10 Rules for Traders


  1. Always wait for the setup: no setup – no trade.
     Agree. If your strategy doesn’t provide you a good risk/reward trade to make, then your job is to be patient until it does. Ironically, this often requires you to sit out some very good moves in the market and be inactive at the very same times you want to be aggressive.

  2. The best trades work almost right away. Agree, but with one important caveat – this rule greatly depends upon your strategy. Some strategies will require greater patience than others. If trading short-term, this rule is almost always correct, but if your time frames are longer, then you also have time on your side which requires more patience but that patience can pay off if your analysis is correct.
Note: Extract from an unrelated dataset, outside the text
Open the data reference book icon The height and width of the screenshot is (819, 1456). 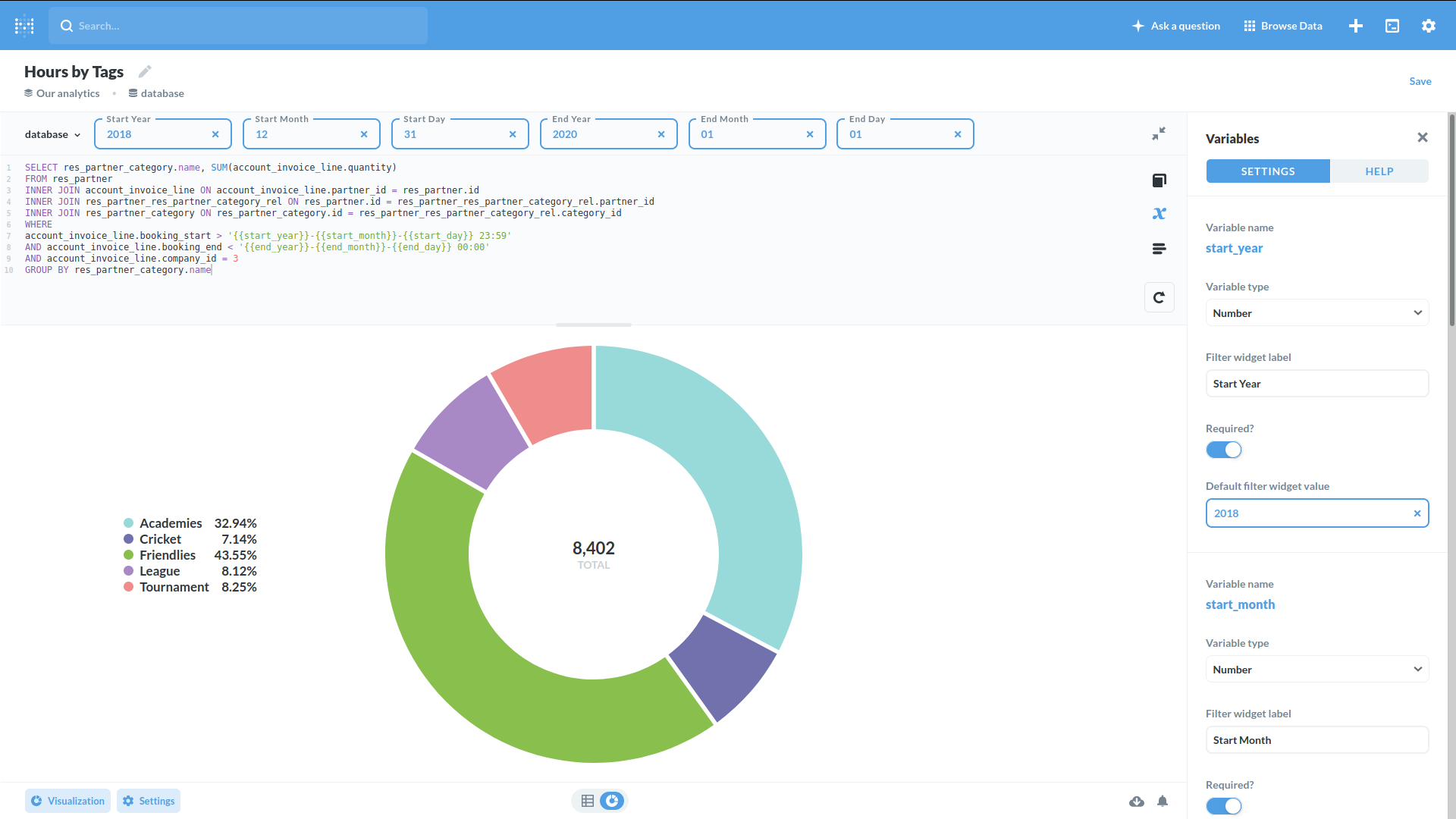[x=1159, y=180]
  3. Never take a big loss. If it doesn’t ‘feel’ right. Remove it!Disagree. Sometimes you have to take a big loss to prevent the risk of an even greater loss. Refusing to take a big loss when a mistake has been made can be very costly. I also disagree with the view that “If it doesn’t feel right, remove it.” Actually, some of the best trades you will ever make in your career are those trades that feel wrong and about as far from “right” as you can make it. Don’t believe me? Think over the last month or so about the trades you missed because they didn’t feel right but your strategy told you to hold or buy them anyway! It is also interesting to me that this rule says to trade by feel and at the same time advises in another rule not to trade by emotion. You can’t do one without the other!
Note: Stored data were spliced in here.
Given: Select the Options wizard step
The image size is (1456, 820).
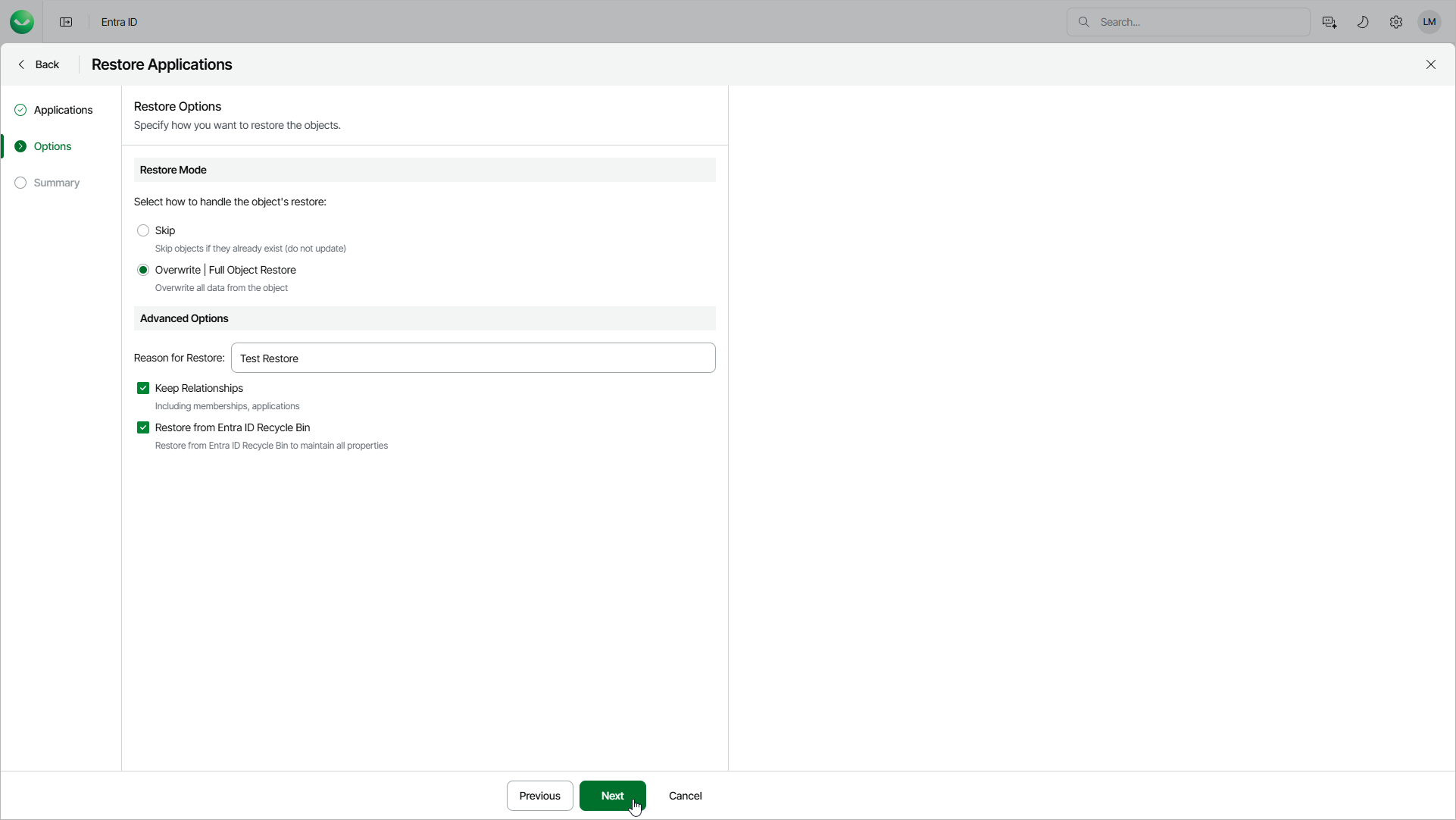Looking at the screenshot, I should pyautogui.click(x=52, y=146).
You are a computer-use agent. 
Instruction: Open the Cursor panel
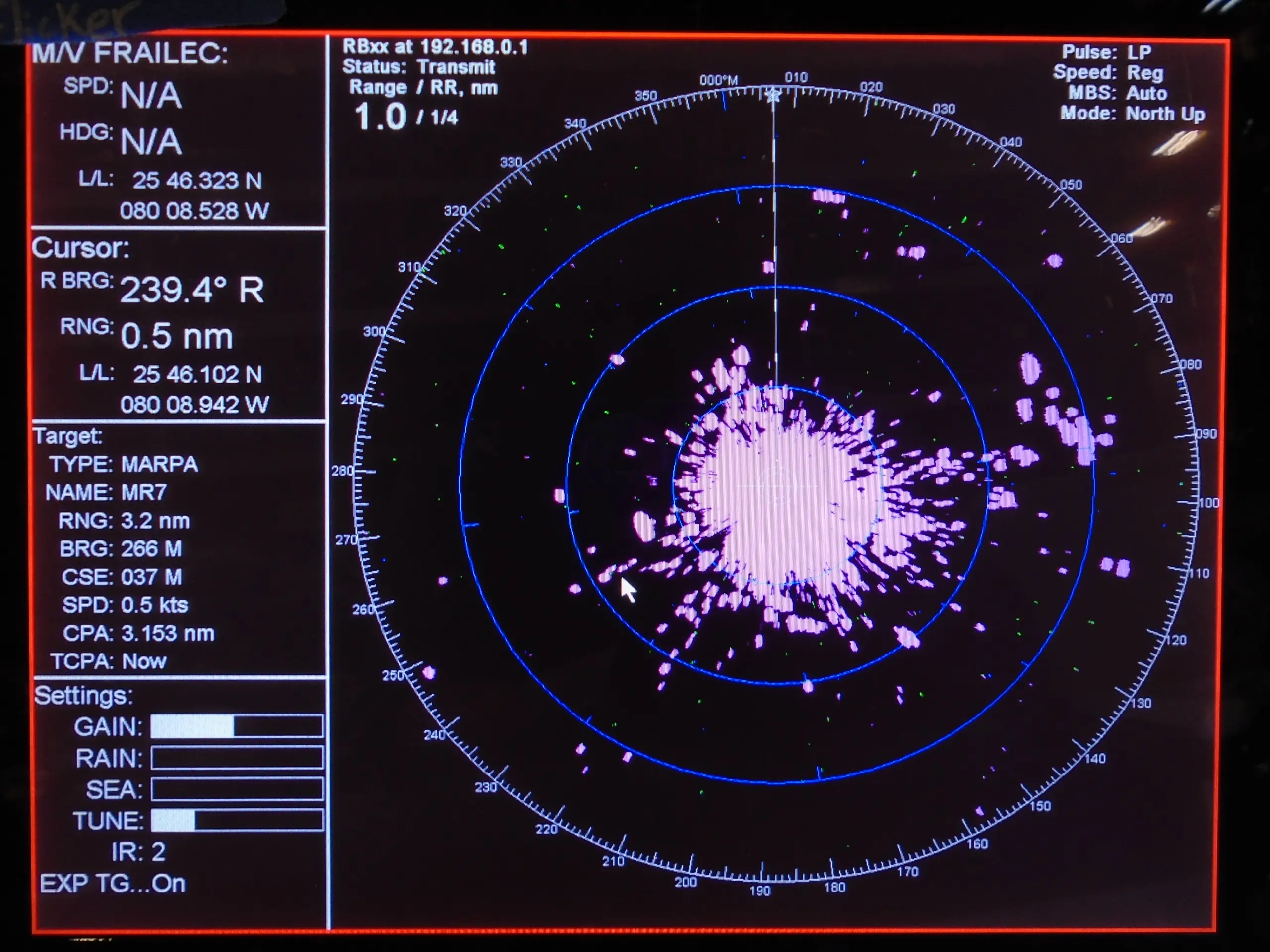pyautogui.click(x=80, y=249)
  4. Always perfect your craft and sharpen your skills – good traders are constantly learning. Agree. No matter how skilled, intelligent, and successful you have been, there is always room for improvement. Moreover, because of the ever-growing changing nature of the market, what you do now to trade successfully won’t always work in every situation and the next market environment. Only experience and constant dedication to your job will provide you with the weapons for enduring market success.
  5. Be patient with winning trades – impatient with trades that fight back. Agree. Another good ways of saying – let your winners run and cut your losers short. The truth is that most individual traders and investors do the exact opposite – they sell winners too quickly and they hold losers far too long letting trades that went awry become long-term “trapped” investments.
  6. Discipline is the key to winning at everything! Agree. If you don’t approach the same way with consistent discipline in your approach, you’ll become the market’s bitch. Sorry, but there’s just no better way to explain it. While none of us can control what the market does, we can control our reaction to it always. And, our reaction must always be consistent and disciplined.
  7. Never get emotionally attached to trades, trading, losses or profits. Disagree. No matter how how you may try to trade like a program or turn the emotion off, you are human and your emotions will always be attached to your trades, your trading, and your performance. Instead of trying to ignore them (which is impossible for everyone), your job instead is to utilize your emotions as a tool. For example, learning when to recognize the signs when your trades are emotionally driven for example and which vary from your strategy can prove quite helpful. It is also important, which I think is in agreement with this rule, that the more systematic you make your trading – for example having a preset game plan (stops and price objectives) for every trade you make BEFORE you make it can help keep your emotion in balance so that your trading does not become emotionally driven. Again, the important thing is to learn to work with your emotions, not try to fight against them.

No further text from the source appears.